Par acte authentique en date du 29 novembre 2021 reçu par la société Leveque & Associes, Notaires à La Ferté-Bernard, M. [K] [S] [I], M. [X] [S] [I], Mme [V] [Y], venant aux droits de [M] [S] [I], Mme [H] [B], venant aux droits de [U] [S] [I], M. [E] [B], venant aux droits de [U] [S] [I], ont fait apport à la société commerciale Faceras, immatriculée au registre du commerce et des sociétés de Barcelone, de l’ensemble immobilier situé [Adresse 8] à Paris 17ème arrondissement.
La société Faceras étant devenue propriétaire du bien, en lieu et place des Consorts [S], elle est intervenue volontairement à l’instance par conclusions en intervention volontaire notifiée par RPVA le 1er avril 2022.
Par dernières conclusions notifiées par RPVA le 11 juillet 2022, la société Faceras et les Consorts [S] demandent à ce que la société Ethique & Patrimoine soit déboutée de ses demandes, fins et conclusions, et qu’elle soit condamnée au paiement d’une somme de 3.500 euros au profit des Consorts [S] et 2.500 euros au profit de la société Faceras au titre de l’article 700 du code de procédure civile, ainsi qu’aux entiers dépens.
Conformément à l’article 455 du code procédure civile, il est fait expressément référence aux conclusions des parties visées ci-dessus pour un plus ample exposé des faits de la cause, des prétentions et des moyens.
L’ordonnance de clôture a été rendue le 29 septembre 2022. L'affaire a été fixée pour être plaidée à l’audience tenue à juge rapporteur du 7 novembre 2023. Par bulletin du 13 octobre 2022, l’audience de plaidoirie a été reportée au 21 mai 2024 en raison du départ de plusieurs magistrats de la chambre et de la charge de travail au sein de la chambre.
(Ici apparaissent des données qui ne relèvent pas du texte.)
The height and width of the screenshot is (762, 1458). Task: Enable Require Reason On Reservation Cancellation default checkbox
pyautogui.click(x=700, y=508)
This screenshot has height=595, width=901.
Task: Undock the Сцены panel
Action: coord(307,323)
A l’audience du 21 mai 2024, l’affaire a été mise en délibéré au 10 septembre 2024, date à laquelle le jugement a été rendu par mise à disposition au greffe.
*
MOTIFS DU JUGEMENT
Sur les interventions volontaires
La société GAB n’ayant pas reçu mandat de représenter les consorts [S] en justice, ils sont bien fondés à intervenir volontairement à la présente instance.
La société Faceras étant devenue propriétaire des locaux litigieux en cours d’instance par acte du 29 novembre 2021, elle est également recevable en son intervention volontaire.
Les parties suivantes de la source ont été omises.